The cytosolic domain of STRA6 contains a stretch of residues that conform to a consensus phosphotyrosine motif [20, 24] and it was demonstrated that treatment of STRA6-expressing cells with holo-RBP triggers STRA6 phosphorylation and induces recruitment and activation of JAK2 and, in a cell-specific manner, STAT3 or STAT5. Holo-RBP thus upregulates the expression of STAT target genes, including SOCS3 [22, 24, 3841]. Importantly, it was shown that neither RBP nor retinol triggers JAK/STAT signaling when administered alone, and that retinoic acid had no effect on this cascade. These observations established that holo-RBP functions like classical cytokines to activate a STRA6/JAK2/STAT3/5 pathway. Among cytokine receptors, STRA6 appears to be unique in that it functions both a transporter and as a signaling receptor. It is interesting to note that the two functions of this “cytokine signaling transporter” are strictly inter-dependent. It has thus been shown that STRA6 signaling critically depends on STRA6-mediated retinol transport and, vice versus, that retinol transport cannot proceed if STRA6 phosphorylation is impaired [22, 40].

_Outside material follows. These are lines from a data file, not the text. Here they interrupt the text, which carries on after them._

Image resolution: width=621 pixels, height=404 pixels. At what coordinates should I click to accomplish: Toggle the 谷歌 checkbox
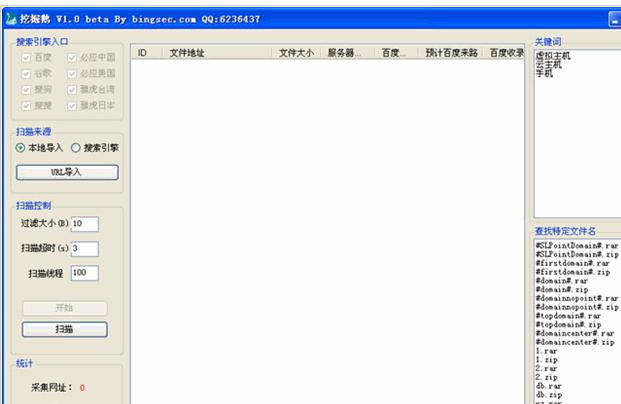(x=26, y=73)
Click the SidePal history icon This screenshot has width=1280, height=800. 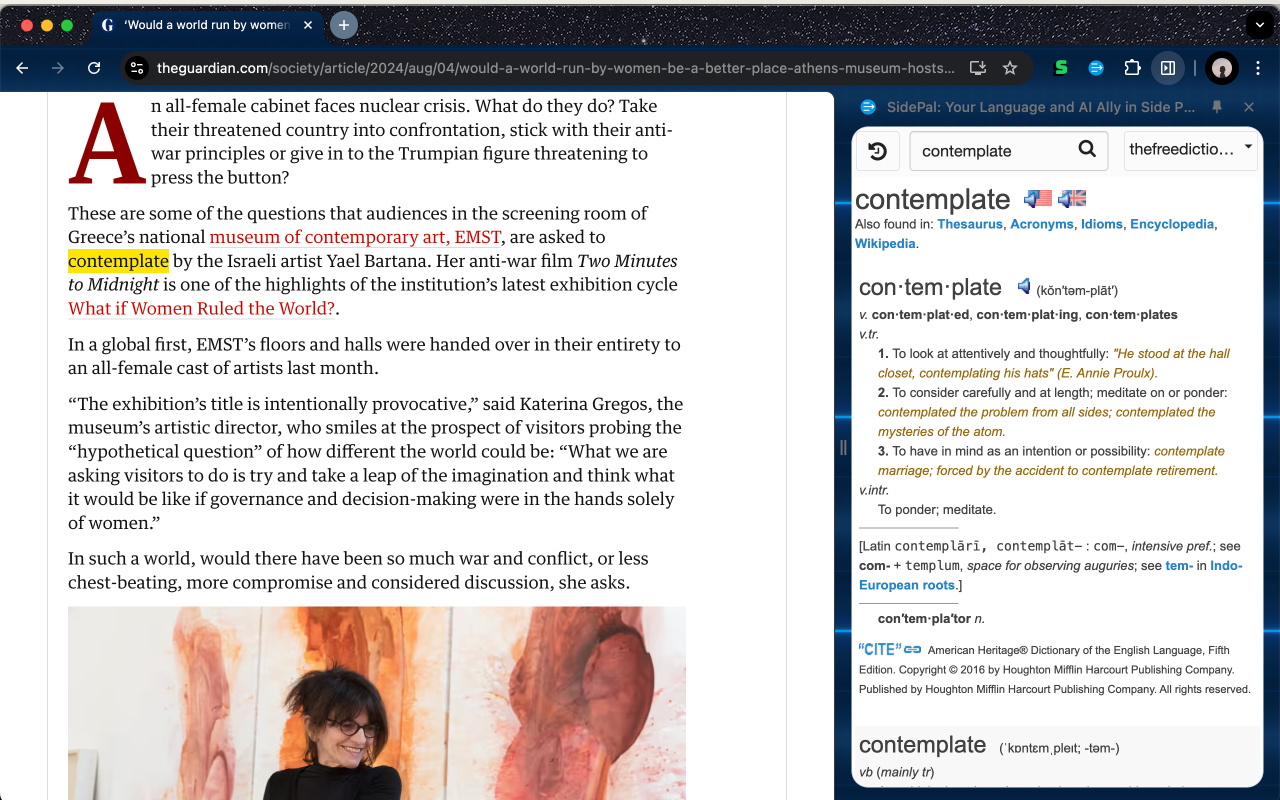[x=878, y=151]
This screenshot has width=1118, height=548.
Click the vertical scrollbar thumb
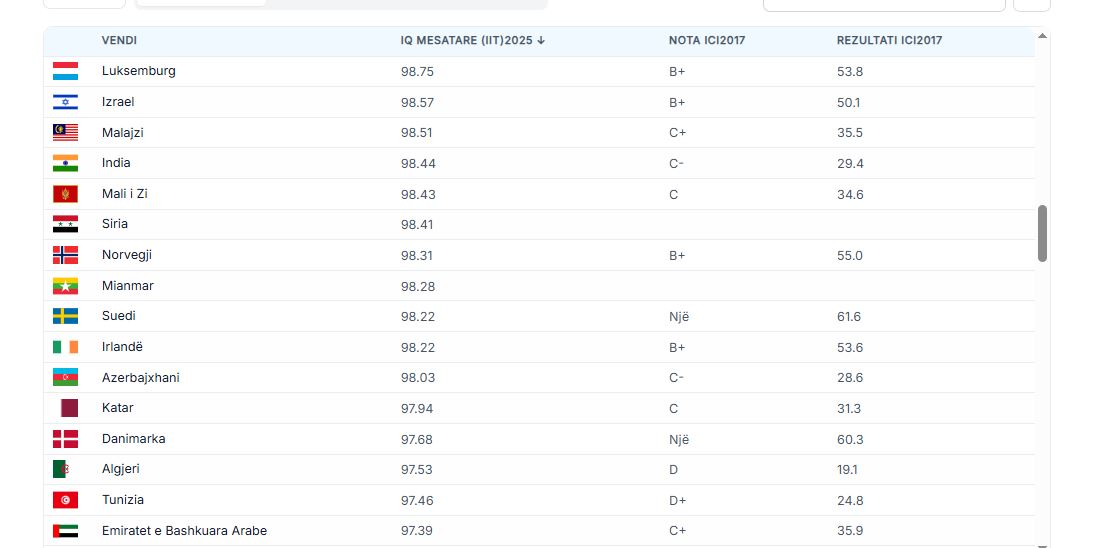coord(1043,233)
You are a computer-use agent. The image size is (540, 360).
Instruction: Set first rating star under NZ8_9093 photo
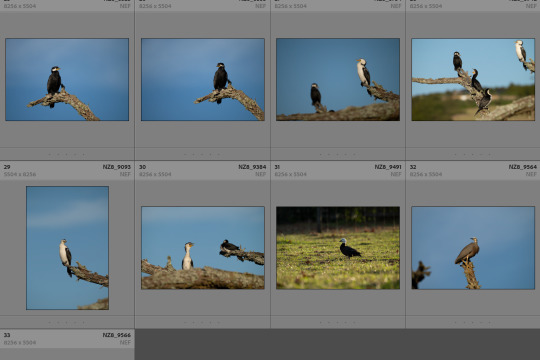(x=49, y=323)
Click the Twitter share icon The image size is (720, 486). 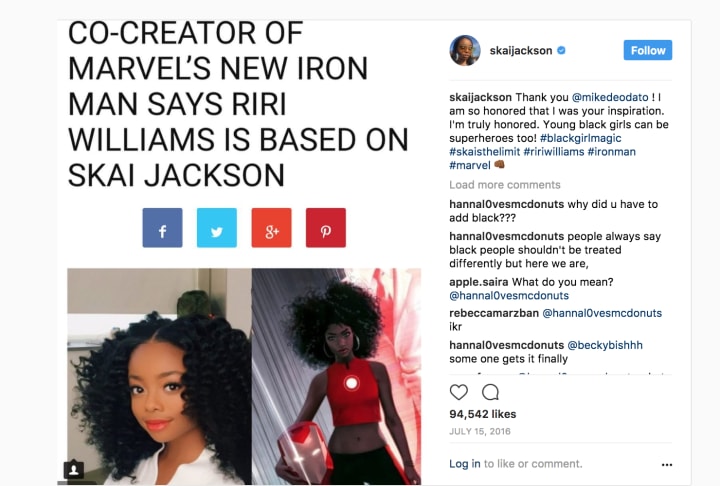pyautogui.click(x=217, y=228)
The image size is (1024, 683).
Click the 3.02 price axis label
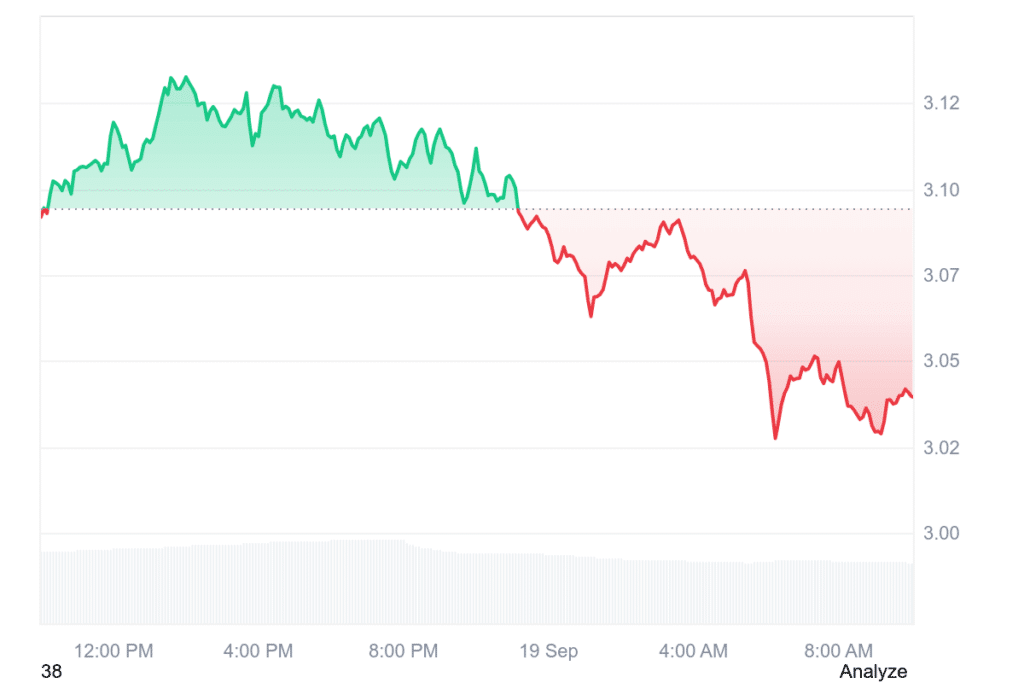[941, 448]
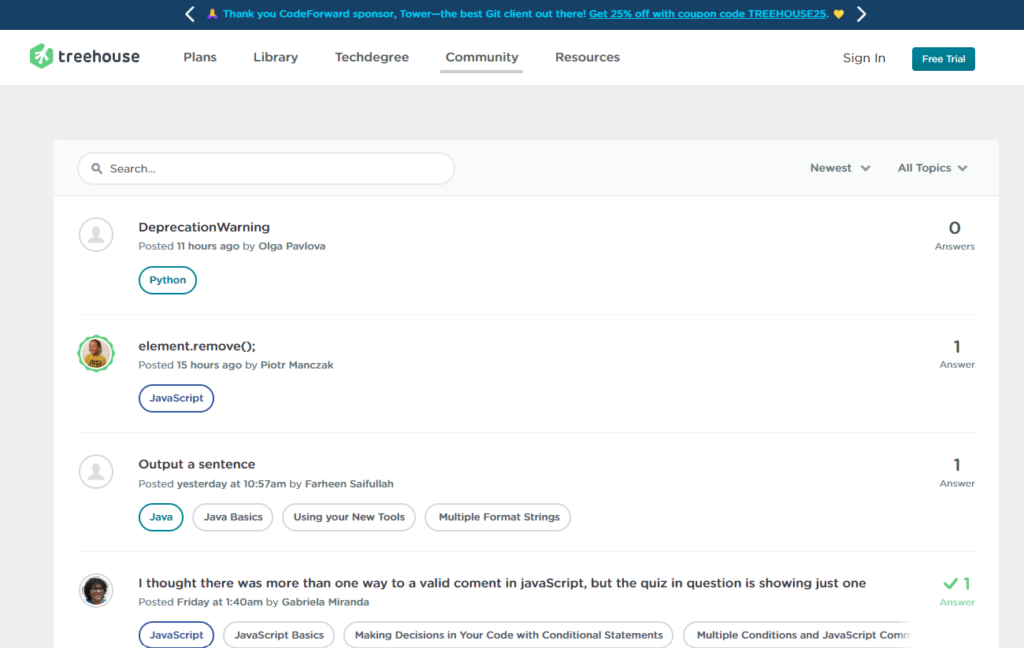The height and width of the screenshot is (648, 1024).
Task: Show previous announcement with left chevron
Action: coord(190,14)
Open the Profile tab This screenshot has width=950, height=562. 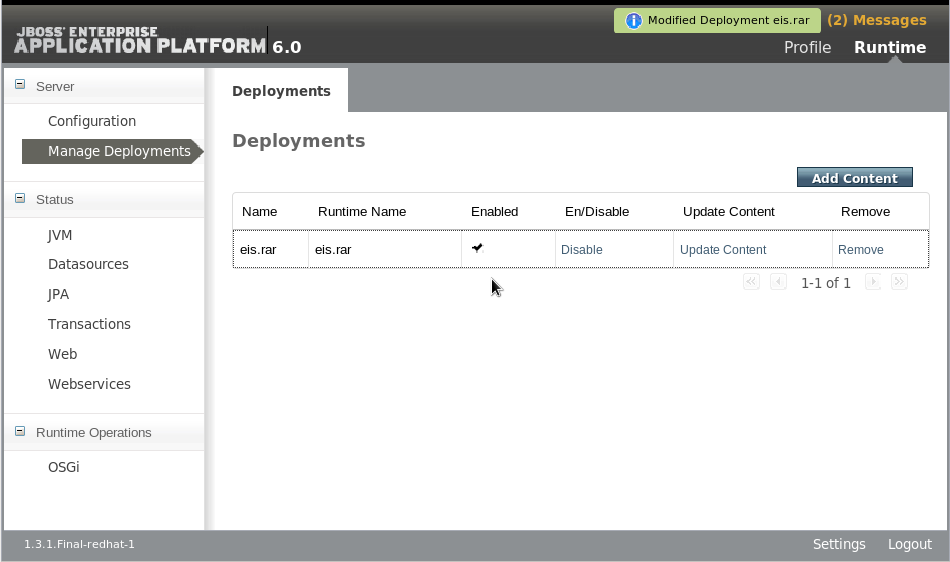(x=807, y=47)
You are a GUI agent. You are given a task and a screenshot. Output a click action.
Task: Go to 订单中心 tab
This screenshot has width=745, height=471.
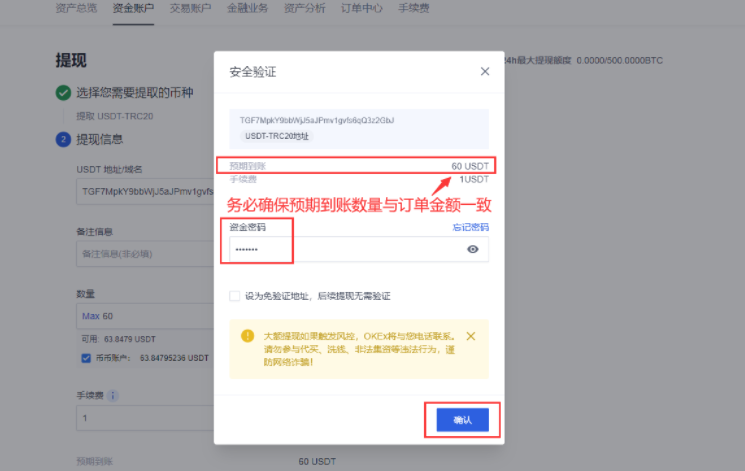[x=362, y=7]
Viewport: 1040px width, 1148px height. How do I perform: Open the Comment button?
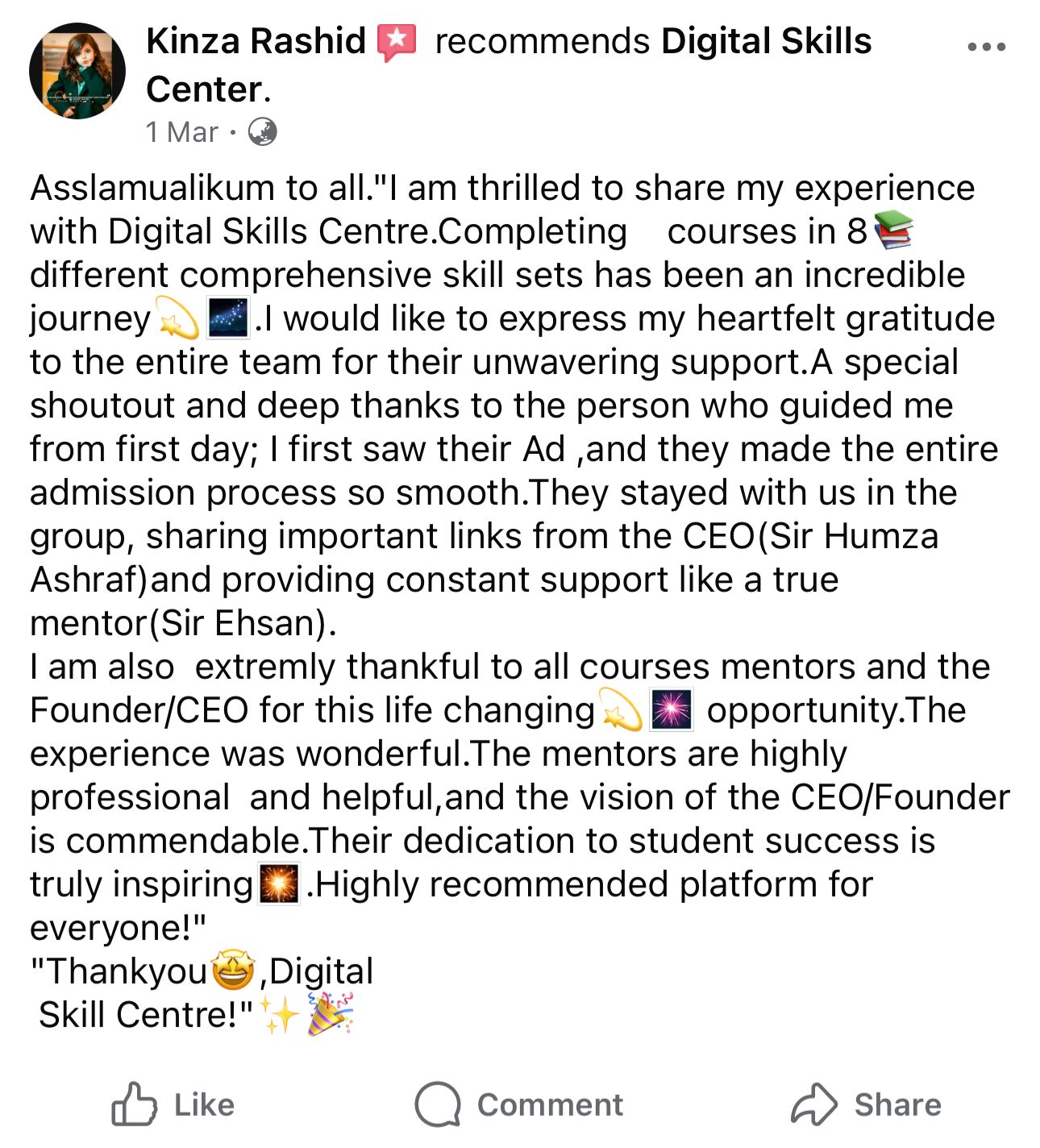click(x=519, y=1104)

STRA6 couples vitamin A status and metabolism to cell signaling

Holo-RBP-initiated retinol transport and cell signaling by STRA6 also requires expression of some intracellular accessory proteins. It was thus shown that cellular retinol-binding protein 1 (CRBP1), a member of the family of intracellular lipid-binding proteins (iLBP), binds to STRA6, functions as a direct intracellular acceptor for retinol, and is required for enabling STRA6 to function. Several structural features of CRBP1 and STRA6 that mediate their interactions and that link STRA6-mediated transport to STRA6 signaling have been identified. Apo-CRBP1 simultaneously interacts with an intracellular loop of STRA6, which was termed CRBP-binding loop (CBL), and with a region in the receptor’s cytoplasmic tail. The CBL contains a conserved LXXLL motif, often involved in mediating protein-protein interactions, and disrupting the motif by mutating even one of the Leu residues (L255) abolishes the interactions. It was shown further that CRBP1 dissociates from the CBL upon ligation [40]. These observations indicate that the interactions of CRBP1 with the STRA6 CBL must be mediated by a region that can “sense” retinol, i.e. whose conformation is altered upon retinol-binding. It was previously shown that ligand-binding by some iLBPs results in conformational changes in the helix-loop-helix region that flanks the entrance to their ligand binding pockets [4244]. In some iLBPs (CRABP2, FABP4, FABP5) three basic residues in this region comprise a nuclear localization signal which mediates ligand-induced nuclear import of these proteins [4345]. Interestingly, in CRBP1, the same residues, R22, R31 and K32 (Fig. 4), mediate the ligand-controlled interactions of the protein with STRA6 [40]. Interactions of the cytoplasmic tail of STRA6 with apo-CRBP1 are mediated by a region that contains the STRA6 phosphotyrosine motif. These interactions are disrupted upon phosphorylation of the signaling Y643 residue, indicating that the STRA6 tail dissociates from CRBP1 upon activation of the receptor [40].

Figure 4.

Figure 4

The three dimensional crystal structure of holo-CRBP1. The structure of CRBP-I in complex with ROH (PDB accession # 1KGL) was rendered using Pymol (http://www.pymol.org/). Residues R22, R31 and K32 which serve as the ligand-controlled switch that controls the association of CRBP1 with STRA6 are highlighted.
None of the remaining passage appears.